Routing AI Traffic: GKE Istio vs Cloud Run Load Balancers
A side-by-side comparison of how internal traffic flows, SSL terminates, and services communicate in our Kubernetes and serverless environments.
In a GKE environment, traffic hits a GCP Network Load Balancer (Layer 4) that forwards raw TCP. SSL termination happens inside the cluster at the Istio Ingress Gateway, using TLS certificates issued by Cert-Manager with a private internal CA. Istio then inspects the hostname and routes via VirtualService rules to the appropriate Kubernetes Service. Internal service-to-service calls bypass the ingress entirely using Kubernetes DNS (e.g., api-svc.my-namespace.svc.cluster.local), guaranteeing sub-millisecond internal latency.
Cloud Run uses a Regional Internal Application Load Balancer (Layer 7) where SSL termination happens at the GCP Target HTTPS Proxy — outside the application. The URL Map examines the Host header and routes to the matching Backend Service, which points to a Serverless NEG connected to the Cloud Run service. Unlike GKE, there's no in-cluster DNS. Inter-service communication follows a "star schema" — services talk to each other by routing back through the centralized load balancer via internal domains. This adds slightly more latency but scales effortlessly.
# GKE: Internal service calls bypass ingress, use K8s DNS
- name: LLM_PLATFORM_API_URL
value: "http://llm-platform-api.llm-platform.svc.cluster.local/v1"
- name: VECTOR_DB_HOST
value: "vectordb.vectordb-ns.svc.cluster.local"
# Cloud Run: All inter-service calls route via internal ALB
- name: KB_SERVICE_URL
value: "https://kb.ai-platform.example.internal/api/v2"
- name: OTEL_EXPORTER_OTLP_ENDPOINT
value: "https://otel.ai-platform.example.internal"
GKE gives you direct pod-to-pod networking, Istio's advanced traffic management (canary releases, circuit breaking, fault injection), and sub-millisecond internal latency. Cloud Run gives you per-request billing, automatic scale-to-zero, and zero cluster management — but at the cost of higher inter-service latency (every call goes through the LB) and less networking control. We run both: GKE for always-on, latency-sensitive workloads (vector databases, LLM gateways); Cloud Run for bursty, event-driven AI agent services. This hybrid setup optimizes both cost and performance.

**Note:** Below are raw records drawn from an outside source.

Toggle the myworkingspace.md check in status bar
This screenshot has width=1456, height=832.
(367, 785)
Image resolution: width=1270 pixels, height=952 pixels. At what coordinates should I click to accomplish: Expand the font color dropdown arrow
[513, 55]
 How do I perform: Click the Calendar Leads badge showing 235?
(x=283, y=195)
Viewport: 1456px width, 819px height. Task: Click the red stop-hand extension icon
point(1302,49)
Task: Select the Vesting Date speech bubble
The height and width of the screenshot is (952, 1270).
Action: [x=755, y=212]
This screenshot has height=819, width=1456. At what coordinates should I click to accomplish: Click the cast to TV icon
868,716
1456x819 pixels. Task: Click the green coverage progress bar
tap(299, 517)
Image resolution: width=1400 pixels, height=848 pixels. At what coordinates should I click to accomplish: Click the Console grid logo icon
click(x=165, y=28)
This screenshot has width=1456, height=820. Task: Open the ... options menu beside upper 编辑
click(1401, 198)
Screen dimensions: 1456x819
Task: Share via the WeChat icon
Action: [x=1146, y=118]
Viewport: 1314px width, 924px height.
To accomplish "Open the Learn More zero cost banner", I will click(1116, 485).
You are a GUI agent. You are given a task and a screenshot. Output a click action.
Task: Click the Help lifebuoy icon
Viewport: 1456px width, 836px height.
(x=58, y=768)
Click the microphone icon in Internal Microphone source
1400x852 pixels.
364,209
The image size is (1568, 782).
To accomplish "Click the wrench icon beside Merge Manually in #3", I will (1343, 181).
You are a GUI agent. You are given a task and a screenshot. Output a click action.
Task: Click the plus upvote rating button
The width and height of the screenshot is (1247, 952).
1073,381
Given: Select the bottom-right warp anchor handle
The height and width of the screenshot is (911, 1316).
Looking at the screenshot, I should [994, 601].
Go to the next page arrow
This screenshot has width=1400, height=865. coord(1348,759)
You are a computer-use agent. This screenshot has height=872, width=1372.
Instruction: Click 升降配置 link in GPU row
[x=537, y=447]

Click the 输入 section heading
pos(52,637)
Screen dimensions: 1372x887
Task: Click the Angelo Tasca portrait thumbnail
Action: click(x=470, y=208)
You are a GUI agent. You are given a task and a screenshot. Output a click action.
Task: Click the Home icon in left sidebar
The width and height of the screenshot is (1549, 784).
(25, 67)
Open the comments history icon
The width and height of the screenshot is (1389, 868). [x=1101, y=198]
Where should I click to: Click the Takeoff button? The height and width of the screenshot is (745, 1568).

Lessons Learned: Handling VPC Ingress LockdownsA major gotcha was locking down ingress for Cloud Run while keeping it open for GKE service accounts. By default, setting ingress to "internal" on Cloud Run restricts external access, but still allows traffic from any VPC client. To achieve enterprise-grade isolation, we had to pair the "internal" ingress setting with strict IAM permissions on individual services (e.g. disabling run.googleapis.com/invoker-iam-disabled and requiring Cloud Run Invoker role bindings on calling service accounts). The lesson: never trust network routing alone to enforce security boundaries; always back it up with programmatic authentication at the service layer.